Work request: Output each line of the records below as one string in a JSON list, in order, omitting blank lines.
+--
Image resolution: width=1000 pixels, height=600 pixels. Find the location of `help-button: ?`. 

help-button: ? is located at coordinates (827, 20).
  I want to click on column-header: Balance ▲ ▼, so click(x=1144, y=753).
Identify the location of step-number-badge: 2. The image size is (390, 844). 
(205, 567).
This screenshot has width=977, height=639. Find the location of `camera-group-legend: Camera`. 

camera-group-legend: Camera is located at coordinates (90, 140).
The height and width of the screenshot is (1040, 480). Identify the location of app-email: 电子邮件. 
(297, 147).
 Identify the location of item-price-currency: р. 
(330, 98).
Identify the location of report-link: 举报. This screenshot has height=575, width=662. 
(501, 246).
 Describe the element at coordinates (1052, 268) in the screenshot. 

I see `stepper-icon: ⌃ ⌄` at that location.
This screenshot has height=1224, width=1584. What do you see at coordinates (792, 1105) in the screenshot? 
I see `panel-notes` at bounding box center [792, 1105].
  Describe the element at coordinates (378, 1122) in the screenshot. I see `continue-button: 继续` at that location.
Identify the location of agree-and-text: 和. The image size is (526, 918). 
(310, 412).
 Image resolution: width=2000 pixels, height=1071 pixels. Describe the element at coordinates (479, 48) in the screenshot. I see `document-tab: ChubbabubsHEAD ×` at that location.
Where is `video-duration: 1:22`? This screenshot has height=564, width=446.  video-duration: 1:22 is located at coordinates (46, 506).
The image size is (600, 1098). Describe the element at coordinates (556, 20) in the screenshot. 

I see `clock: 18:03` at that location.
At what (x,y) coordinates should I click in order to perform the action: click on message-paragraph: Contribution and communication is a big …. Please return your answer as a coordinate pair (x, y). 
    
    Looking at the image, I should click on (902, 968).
+--
Exercise solution:
[
  "Image resolution: width=1000 pixels, height=600 pixels. Find the location of `help-button: ?`. ",
  "help-button: ? is located at coordinates (827, 20).",
  "  I want to click on column-header: Balance ▲ ▼, so click(x=1144, y=753).",
  "Identify the location of step-number-badge: 2. The image size is (390, 844). ",
  "(205, 567).",
  "This screenshot has width=977, height=639. Find the location of `camera-group-legend: Camera`. ",
  "camera-group-legend: Camera is located at coordinates (90, 140).",
  "The height and width of the screenshot is (1040, 480). Identify the location of app-email: 电子邮件. ",
  "(297, 147).",
  " Identify the location of item-price-currency: р. ",
  "(330, 98).",
  "Identify the location of report-link: 举报. This screenshot has height=575, width=662. ",
  "(501, 246).",
  " Describe the element at coordinates (1052, 268) in the screenshot. ",
  "I see `stepper-icon: ⌃ ⌄` at that location.",
  "This screenshot has height=1224, width=1584. What do you see at coordinates (792, 1105) in the screenshot? ",
  "I see `panel-notes` at bounding box center [792, 1105].",
  "  Describe the element at coordinates (378, 1122) in the screenshot. I see `continue-button: 继续` at that location.",
  "Identify the location of agree-and-text: 和. The image size is (526, 918). ",
  "(310, 412).",
  " Image resolution: width=2000 pixels, height=1071 pixels. Describe the element at coordinates (479, 48) in the screenshot. I see `document-tab: ChubbabubsHEAD ×` at that location.",
  "Where is `video-duration: 1:22`? This screenshot has height=564, width=446.  video-duration: 1:22 is located at coordinates (46, 506).",
  "The image size is (600, 1098). Describe the element at coordinates (556, 20) in the screenshot. ",
  "I see `clock: 18:03` at that location.",
  "At what (x,y) coordinates should I click in order to perform the action: click on message-paragraph: Contribution and communication is a big …. Please return your answer as a coordinate pair (x, y). ",
  "    Looking at the image, I should click on (902, 968)."
]